Oracle Critical Patch Update Advisory - April 2025

Overview

The Oracle Critical Patch Update (CPU) for April 2025 addresses 378 new security vulnerabilities across multiple Oracle product families. This CPU includes patches for vulnerabilities in Oracle code and third-party components included in Oracle products.

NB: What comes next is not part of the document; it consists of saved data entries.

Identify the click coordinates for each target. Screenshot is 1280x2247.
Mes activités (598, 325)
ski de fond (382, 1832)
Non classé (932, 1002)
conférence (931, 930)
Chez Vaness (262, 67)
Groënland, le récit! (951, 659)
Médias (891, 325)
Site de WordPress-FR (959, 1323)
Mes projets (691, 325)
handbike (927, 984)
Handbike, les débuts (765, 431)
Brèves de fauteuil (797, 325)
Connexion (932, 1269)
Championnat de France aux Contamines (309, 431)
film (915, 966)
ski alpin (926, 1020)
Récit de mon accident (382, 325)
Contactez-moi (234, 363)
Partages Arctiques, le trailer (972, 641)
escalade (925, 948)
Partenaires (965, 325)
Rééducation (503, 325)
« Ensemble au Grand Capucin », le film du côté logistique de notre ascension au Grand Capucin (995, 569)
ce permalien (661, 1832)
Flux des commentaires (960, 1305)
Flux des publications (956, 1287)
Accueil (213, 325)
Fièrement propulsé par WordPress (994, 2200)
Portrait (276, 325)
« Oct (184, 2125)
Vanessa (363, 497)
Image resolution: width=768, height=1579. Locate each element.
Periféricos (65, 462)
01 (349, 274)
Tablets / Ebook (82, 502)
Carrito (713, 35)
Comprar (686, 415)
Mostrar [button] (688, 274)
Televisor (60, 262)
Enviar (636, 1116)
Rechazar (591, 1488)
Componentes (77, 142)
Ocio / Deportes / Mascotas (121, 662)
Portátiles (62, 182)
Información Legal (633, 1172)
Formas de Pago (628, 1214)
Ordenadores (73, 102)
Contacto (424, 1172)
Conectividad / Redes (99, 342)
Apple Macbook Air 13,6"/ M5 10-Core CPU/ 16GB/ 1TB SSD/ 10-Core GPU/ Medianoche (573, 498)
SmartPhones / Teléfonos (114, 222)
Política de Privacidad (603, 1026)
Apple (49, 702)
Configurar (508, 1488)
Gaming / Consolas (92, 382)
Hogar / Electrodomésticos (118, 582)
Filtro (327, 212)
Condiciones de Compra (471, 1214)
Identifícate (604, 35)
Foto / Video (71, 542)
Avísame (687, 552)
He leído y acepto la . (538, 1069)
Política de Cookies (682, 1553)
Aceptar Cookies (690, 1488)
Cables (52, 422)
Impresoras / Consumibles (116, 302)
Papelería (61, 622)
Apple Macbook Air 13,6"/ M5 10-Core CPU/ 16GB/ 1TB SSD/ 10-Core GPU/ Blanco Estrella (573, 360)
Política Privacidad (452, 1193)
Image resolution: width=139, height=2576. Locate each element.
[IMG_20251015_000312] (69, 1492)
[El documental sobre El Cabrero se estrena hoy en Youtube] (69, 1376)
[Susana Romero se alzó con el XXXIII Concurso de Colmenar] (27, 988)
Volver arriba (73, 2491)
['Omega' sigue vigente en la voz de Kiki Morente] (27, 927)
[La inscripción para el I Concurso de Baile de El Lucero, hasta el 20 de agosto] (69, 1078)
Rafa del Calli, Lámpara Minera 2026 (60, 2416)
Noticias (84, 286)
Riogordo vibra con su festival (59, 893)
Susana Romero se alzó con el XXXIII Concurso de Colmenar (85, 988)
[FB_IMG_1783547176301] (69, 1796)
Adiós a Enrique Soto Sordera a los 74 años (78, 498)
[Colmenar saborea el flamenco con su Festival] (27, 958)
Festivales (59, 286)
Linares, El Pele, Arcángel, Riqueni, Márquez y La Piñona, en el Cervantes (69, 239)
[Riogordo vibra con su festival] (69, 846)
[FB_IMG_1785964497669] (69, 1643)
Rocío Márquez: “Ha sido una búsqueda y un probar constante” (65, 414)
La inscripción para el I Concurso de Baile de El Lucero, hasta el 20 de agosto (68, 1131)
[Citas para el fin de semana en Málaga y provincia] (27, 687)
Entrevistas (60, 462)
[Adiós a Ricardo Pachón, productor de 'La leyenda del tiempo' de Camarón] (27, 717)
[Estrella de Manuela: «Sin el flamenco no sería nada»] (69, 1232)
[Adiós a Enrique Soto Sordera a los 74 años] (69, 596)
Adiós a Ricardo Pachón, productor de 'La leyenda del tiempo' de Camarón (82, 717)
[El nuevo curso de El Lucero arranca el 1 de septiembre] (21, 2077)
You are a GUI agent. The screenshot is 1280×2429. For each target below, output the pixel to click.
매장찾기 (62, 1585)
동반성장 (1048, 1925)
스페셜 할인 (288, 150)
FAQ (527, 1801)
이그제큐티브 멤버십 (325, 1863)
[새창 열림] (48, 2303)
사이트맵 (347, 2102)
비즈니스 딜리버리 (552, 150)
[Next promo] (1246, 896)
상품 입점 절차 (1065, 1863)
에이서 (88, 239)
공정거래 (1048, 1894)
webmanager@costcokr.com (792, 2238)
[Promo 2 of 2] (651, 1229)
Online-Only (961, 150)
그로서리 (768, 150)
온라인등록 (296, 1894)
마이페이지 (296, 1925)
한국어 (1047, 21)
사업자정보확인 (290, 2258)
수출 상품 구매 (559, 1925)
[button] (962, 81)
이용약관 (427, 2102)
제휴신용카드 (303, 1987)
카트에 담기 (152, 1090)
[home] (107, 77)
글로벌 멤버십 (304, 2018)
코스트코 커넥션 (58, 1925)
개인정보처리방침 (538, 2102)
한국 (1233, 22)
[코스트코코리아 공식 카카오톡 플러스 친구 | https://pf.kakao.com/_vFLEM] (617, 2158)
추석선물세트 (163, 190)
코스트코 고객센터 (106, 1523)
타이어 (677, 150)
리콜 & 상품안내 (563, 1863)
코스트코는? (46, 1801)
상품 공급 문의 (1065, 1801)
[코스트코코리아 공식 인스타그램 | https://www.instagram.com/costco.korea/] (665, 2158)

The vulnerabilities addressed in this update impact several Oracle products, with varying levels of risk and potential exploitation vectors.

Oracle products receiving patches include Oracle Database Server, Oracle Fusion Middleware, Oracle Java SE, Oracle MySQL, Oracle E-Business Suite, Oracle PeopleSoft, Oracle Retail Applications, and more.

Detailed Vulnerability Analysis

Notable Vulnerabilities and Exploits

1. CVE-2025-24813: A critical vulnerability in Oracle Commerce Guided Search, exploitable remotely via HTTP, with a CVSS score of 9.8. This vulnerability allows for complete compromise of affected systems.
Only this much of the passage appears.